ISLAMABAD: Special Assistant to the Prime Minister (SAPM) on National Health Services Faisal Sultan has said that Pakistan was taking all necessary steps to deal with the HIV/AIDS virus and reiterated the country’s pledge to eradicate it by 2030.
While speaking at a conference organised by the Ministry of National Health Services, Common Management Unit (CMU) for AIDS, TB, and Malaria, on Thursday to commemorate the World AIDS Day, he said that as a part of the Sustainable Development Goals (SDGs) on health, Pakistan in collaboration with the United Nations and other partner organisations, was making serious efforts to bring the ratio of new HIV/AIDS to zero level by 2030.
According to Joint United Nations Programme on HIV/AIDS (UNAIDS) Pakistan has at least 200,000 HIV/AIDS cases, of which 32 percent are women and three percent children. The rest are key populations such as transgenders, intravenous drug users, and male and female sex workers. Out of 200,000 AIDS cases, 100,000 are in Punjab, 87,000 in Sindh, and 13,000 in the rest of Pakistan. According to officials, roughly 25,000 new cases have developed in 2020, amid a peak coronavirus pandemic.
The event was also attended by diplomats, representatives of United Nations Country Team (UNCT); UNAIDS and the Global Fund to Fight AIDS, Tuberculosis and Malaria (GFATM); Health, Population, Nutrition and Health Development Partners, Association of People Living with AIDS (APLHIV) and other community-based organizations working on HIV.
Speaking at the inaugural ceremony Yuki Takemoto, UNAIDS Country Director to Pakistan and Afghanistan, said that HIV/AIDS still threatens the world including Pakistan.
She said that today, the country is off track from delivering on the shared commitment to end AIDS by 2030 not because of a lack of knowledge or tools to beat AIDS, but because of structural inequalities that obstruct proven solutions to HIV prevention and treatment.
Sharing his opinion, the UN Resident Coordinator, Pakistan, Julien Harneis, said that for the course corrections, we need to end AIDS as it will also protect Pakistan against future pandemics.
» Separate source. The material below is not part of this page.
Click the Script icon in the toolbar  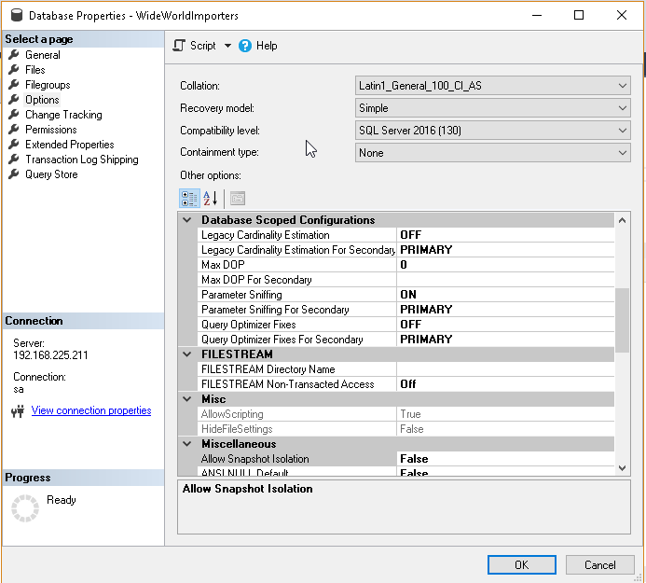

“We need a paradigm shift in health financing and invest in community-led, human rights-based, gender transformative responses, essential workers, equitable access to life-saving medicines, data systems that can detect inequalities, and rights-based approaches that address those inequalities,” he explained.
The World AIDS Day is marked across the world every year on December 2. The theme of this year’s World AIDS Day is “End inequalities. End AIDS. End Pandemics”. In Pakistan, this Day is commemorated in collaboration with United Nations agencies, governments and civil society to campaign around specific themes related to AIDS.
The theme reminds entire country’s collective efforts needed by national and provincial partners, support from international partners (UN, GFATM and other development partners), and the critical role of people living with HIV and other community-based organizations in the overall national HIV response.
Speaking in the ceremony, Asghar Satti, National Coordinator of Association of People Living with HIV and AIDS, stressed for HIV testing for ensuring that all people living with HIV can lead a healthy and productive life.
“Both AIDS and Covid-19 can be ended, and future pandemics can be prevented with strong political leadership, action and accountability,” he remarked.
The ceremony was followed by the handicraft stalls displayed by marginalised section of society and work by the joint UN team on aids in support of the HIV response in Pakistan and women’s economic empowerment in which handicrafts by women living with HIV were displayed.